WHAT YOU ARE ASKED TO DO —
Match the word "Cookie". Return each line of the data below where it appears.
[DATA EXTRACT — start]
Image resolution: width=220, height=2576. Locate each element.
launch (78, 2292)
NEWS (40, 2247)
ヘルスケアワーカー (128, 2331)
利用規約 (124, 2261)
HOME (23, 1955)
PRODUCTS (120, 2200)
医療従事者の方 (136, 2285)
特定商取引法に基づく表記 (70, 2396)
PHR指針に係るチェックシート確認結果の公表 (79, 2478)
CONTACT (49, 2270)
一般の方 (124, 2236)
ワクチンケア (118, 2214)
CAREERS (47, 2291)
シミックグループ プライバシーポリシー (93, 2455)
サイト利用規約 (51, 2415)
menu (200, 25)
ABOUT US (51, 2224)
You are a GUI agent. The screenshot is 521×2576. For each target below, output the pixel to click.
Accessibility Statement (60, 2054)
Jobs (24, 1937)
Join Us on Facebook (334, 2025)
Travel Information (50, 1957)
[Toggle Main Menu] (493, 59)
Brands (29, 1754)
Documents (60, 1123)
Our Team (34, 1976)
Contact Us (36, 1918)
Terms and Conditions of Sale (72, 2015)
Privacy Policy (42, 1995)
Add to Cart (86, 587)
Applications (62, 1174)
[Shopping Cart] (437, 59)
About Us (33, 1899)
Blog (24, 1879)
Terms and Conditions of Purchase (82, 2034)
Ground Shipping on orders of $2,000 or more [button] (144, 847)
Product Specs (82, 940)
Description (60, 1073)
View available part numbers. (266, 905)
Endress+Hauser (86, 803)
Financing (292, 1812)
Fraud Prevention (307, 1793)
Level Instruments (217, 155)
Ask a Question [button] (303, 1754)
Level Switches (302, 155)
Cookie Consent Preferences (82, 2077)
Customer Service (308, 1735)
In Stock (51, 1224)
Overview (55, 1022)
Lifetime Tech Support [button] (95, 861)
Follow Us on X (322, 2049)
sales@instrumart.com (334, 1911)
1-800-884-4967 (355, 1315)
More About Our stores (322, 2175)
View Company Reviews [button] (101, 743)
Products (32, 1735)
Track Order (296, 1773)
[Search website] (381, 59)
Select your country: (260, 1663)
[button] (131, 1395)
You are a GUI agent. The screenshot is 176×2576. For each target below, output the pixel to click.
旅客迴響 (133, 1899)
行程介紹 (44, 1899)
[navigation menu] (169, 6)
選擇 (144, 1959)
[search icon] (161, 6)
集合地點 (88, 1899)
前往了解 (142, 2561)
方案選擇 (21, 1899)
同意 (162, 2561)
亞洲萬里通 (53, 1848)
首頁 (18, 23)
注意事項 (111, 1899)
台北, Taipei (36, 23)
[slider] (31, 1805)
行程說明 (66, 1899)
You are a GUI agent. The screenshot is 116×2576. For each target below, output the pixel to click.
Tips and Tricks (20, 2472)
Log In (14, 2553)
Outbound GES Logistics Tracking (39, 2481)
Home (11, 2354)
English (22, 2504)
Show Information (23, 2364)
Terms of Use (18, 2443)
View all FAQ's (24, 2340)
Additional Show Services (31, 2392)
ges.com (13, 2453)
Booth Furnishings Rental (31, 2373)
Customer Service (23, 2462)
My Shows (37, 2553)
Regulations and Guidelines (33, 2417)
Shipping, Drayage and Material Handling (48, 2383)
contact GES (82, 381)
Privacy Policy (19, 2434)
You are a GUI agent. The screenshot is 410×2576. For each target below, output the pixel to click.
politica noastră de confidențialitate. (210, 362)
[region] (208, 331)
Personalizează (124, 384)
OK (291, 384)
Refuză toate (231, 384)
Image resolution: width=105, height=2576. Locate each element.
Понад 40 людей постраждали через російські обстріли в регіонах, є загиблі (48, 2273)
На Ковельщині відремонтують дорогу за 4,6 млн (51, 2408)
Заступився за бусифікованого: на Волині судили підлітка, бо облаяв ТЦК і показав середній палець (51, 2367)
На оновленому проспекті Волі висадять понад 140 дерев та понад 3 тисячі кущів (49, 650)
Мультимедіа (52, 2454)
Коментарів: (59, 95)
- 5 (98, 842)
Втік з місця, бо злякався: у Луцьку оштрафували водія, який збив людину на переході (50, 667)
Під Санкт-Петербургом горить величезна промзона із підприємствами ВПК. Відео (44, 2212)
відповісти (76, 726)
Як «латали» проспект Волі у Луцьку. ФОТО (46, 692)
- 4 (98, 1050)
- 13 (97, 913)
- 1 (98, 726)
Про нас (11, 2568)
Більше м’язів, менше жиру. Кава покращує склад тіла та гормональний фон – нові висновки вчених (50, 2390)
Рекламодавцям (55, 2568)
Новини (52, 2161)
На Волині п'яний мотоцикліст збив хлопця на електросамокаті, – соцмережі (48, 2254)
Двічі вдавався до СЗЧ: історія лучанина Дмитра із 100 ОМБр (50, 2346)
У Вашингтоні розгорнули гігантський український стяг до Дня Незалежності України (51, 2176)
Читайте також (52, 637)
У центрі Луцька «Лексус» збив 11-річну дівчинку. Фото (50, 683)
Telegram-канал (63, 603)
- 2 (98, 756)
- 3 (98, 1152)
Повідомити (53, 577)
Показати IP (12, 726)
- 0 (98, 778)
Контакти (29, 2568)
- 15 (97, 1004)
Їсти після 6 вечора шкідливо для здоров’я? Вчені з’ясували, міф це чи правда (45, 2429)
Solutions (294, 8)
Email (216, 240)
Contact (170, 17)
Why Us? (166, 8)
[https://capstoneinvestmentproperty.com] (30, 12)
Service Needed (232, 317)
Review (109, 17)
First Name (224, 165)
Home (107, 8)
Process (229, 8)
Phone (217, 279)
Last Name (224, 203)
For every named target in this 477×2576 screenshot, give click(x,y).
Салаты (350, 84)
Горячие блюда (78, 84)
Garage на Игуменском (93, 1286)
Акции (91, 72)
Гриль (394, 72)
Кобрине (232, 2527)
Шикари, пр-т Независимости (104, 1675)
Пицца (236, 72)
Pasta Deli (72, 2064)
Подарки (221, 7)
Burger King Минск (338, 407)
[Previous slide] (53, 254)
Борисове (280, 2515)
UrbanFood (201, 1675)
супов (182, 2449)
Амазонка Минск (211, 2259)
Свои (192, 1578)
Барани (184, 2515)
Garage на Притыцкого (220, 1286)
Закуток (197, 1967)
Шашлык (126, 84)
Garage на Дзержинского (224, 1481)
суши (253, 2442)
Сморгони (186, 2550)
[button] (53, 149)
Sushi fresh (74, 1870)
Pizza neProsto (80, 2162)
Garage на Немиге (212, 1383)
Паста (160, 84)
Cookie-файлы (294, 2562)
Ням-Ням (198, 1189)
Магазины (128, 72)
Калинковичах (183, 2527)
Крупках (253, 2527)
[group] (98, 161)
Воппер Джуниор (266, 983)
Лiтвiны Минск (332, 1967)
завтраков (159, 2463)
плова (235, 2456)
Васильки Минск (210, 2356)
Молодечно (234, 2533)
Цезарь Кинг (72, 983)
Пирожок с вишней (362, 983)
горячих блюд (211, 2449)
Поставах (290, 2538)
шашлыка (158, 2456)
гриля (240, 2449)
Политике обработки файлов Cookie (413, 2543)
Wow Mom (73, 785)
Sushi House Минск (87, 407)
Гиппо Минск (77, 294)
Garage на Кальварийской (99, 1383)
[DATA EXTRACT — finish]
TASK ANSWER —
Cookie Consent Preferences (82, 2077)
Cookie-файлы (294, 2562)
Политике обработки файлов Cookie (413, 2543)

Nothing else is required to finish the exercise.